Türk siyasi literatüründeki, her birleşme de, kan değişikliği olduğu hep söylenir. DP ve ANAP birleşiminde de aynı şeyler söylenecektir Oysa Türk siyasetinde, bu iki partinin birleşmesi ile kan değişimi olduğu düşüncesi gerçekten bir yanılsamadır. Kan filan değişmemiş; Çünkü DP' nin, vitrinine baktığımızda, geçmişte yıllarca aynı misyonda görev alan kişi/kişilerin olduğunu görüyoruz. Bu vitrin, DP' ye puan kazandırmaz. Bilakis puan kaybettirir. Çünkü halk geçmişte, bu insanların icraatını benimsemiş olsalardı, ANAP ve DYP kalıcı olur. DP' de iktidar olurdu.

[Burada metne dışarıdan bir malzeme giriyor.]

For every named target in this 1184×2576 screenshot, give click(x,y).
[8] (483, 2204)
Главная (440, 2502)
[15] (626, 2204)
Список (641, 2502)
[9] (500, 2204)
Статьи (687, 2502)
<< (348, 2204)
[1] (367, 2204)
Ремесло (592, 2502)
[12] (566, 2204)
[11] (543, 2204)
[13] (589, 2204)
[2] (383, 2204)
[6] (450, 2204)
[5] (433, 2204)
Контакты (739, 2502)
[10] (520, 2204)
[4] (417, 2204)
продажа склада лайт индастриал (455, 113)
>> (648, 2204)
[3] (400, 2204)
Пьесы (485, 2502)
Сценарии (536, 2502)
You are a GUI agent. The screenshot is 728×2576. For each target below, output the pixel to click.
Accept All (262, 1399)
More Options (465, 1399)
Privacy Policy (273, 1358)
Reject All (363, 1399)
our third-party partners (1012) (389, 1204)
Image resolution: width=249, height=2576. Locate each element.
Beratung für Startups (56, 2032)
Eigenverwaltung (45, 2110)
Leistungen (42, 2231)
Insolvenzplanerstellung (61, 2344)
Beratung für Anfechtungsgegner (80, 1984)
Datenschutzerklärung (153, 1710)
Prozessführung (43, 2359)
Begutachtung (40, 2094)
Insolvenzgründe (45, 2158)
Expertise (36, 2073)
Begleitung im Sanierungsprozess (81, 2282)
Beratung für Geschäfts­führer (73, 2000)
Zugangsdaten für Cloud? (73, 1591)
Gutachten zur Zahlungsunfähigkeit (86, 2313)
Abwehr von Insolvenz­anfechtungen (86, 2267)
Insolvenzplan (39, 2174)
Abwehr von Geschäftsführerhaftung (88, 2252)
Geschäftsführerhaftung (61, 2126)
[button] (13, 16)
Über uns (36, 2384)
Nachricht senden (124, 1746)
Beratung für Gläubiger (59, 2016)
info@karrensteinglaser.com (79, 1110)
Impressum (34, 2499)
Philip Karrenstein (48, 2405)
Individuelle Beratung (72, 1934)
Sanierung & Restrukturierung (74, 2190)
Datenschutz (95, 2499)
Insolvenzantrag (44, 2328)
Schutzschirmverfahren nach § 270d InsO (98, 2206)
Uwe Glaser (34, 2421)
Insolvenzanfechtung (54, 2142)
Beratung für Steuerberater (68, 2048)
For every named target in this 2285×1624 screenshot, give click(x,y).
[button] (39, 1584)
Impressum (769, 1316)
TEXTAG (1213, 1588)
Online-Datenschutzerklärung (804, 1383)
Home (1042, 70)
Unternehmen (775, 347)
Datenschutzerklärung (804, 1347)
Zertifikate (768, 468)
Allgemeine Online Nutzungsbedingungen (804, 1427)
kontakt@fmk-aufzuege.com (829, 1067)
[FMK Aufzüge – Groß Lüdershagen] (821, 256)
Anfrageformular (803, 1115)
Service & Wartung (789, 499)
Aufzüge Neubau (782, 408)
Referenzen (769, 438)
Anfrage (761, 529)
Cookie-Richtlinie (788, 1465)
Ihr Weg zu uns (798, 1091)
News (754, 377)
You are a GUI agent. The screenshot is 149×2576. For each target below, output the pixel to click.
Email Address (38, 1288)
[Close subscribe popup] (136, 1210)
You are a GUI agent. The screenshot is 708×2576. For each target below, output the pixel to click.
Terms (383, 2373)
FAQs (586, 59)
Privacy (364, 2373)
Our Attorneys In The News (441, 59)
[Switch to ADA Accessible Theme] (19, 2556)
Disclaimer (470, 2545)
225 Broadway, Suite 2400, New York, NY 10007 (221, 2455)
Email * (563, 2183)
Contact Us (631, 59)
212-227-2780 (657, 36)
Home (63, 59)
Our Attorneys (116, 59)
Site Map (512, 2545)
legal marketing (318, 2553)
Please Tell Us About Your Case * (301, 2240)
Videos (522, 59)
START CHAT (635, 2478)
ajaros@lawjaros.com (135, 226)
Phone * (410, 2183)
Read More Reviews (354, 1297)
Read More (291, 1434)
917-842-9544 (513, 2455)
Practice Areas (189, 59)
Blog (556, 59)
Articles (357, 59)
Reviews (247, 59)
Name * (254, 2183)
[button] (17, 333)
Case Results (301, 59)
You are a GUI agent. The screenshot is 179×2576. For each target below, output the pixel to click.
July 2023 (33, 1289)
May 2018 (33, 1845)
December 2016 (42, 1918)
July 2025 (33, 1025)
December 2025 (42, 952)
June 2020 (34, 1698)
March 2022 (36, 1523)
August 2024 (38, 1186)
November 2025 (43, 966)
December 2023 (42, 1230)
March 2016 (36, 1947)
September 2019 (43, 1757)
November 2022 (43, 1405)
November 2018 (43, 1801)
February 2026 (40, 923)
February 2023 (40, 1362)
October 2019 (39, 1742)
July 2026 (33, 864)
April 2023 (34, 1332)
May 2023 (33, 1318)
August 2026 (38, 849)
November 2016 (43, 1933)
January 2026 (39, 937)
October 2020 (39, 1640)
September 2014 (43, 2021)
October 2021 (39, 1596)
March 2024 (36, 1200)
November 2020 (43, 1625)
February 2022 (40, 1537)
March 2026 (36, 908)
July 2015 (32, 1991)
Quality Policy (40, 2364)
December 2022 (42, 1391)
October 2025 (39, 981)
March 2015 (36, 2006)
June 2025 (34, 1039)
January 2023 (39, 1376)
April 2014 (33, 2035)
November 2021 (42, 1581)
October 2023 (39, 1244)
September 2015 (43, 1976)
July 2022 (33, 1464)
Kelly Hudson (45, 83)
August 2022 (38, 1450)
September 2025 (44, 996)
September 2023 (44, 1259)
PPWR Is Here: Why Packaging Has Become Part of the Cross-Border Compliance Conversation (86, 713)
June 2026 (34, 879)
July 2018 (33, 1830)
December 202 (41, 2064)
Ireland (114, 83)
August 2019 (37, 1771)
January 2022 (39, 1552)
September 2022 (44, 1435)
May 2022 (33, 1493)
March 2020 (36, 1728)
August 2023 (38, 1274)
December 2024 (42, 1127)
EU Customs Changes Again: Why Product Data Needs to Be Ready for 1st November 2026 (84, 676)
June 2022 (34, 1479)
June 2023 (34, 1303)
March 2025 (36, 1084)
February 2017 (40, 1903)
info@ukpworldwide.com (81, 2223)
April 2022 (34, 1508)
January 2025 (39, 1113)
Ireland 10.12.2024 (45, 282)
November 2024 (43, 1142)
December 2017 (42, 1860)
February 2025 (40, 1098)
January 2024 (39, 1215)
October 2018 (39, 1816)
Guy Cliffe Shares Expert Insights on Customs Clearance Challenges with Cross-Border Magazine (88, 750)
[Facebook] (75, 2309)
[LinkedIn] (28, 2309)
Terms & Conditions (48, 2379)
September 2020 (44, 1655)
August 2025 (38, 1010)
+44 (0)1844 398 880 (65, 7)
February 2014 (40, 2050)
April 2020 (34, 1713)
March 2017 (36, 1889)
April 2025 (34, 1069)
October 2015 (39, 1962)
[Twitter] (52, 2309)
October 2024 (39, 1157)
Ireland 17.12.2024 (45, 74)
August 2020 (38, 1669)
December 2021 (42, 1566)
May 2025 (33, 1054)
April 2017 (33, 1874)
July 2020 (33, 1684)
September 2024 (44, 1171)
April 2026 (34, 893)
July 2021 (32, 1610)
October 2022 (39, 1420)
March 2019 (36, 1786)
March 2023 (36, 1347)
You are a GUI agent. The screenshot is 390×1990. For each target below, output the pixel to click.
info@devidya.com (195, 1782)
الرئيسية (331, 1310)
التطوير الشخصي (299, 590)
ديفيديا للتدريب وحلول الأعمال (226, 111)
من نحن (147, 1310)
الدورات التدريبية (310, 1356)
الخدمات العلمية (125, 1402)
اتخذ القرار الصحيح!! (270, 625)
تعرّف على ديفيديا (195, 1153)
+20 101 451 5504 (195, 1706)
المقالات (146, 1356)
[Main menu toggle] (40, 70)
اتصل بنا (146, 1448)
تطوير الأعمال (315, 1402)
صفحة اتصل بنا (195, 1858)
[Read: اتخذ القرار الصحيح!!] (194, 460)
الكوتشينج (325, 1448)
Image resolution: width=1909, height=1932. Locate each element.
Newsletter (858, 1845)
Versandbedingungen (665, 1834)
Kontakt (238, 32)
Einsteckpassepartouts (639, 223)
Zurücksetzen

DP ile ANAP birleşmeden, güçlenerek mi çıktıklar, ilk genel seçimlerde görülecektir. Ancak başarılı olmaları için, yeni bir yapılanma ve yeni yüzlere, özellikle de parti iç demokrasiye mutlaka ihtiyaç var. Çünkü çok partili dönemde, en önemli sorunlarından biri kuşkusuz parti içi demokrasinin olmamasıdır. Maalesef siyasal partilere bakıldığında hiyerarşik bir şekilde parti liderinin ve yakın çevresinin, tartışılmaz egemenliğini görürüz. Oysa demokratik rejimlerde, demokrasinin en önemli kurumlarından bir olan siyasal partilerin, örgüt yapılarının demokratik özellikler taşıması gerekmektedir.
Türkiye' de, ekip ve proje bazında çalışan sürekli kendini yenileyen ve parti içi demokrasiyi de kalıcı kılan partiler, siyasi literatürde, hep var olacaklar; aksi uygulamaları benimseyen partiler ise tıpkı diğer partilerde olduğu gibi, yok olup gidecekler veya sürekli muhalefette kalacaklardır.
Sayın CİNDORUK ve EKİBİ, eski ANAP ve DYP'nin miras ve küllerinden, yeni bir DP yaratarak, siyasi literatürde kalıcı olacaklar veya DTP' yi iktidara taşıyacaklar mı zaman gösterecektir.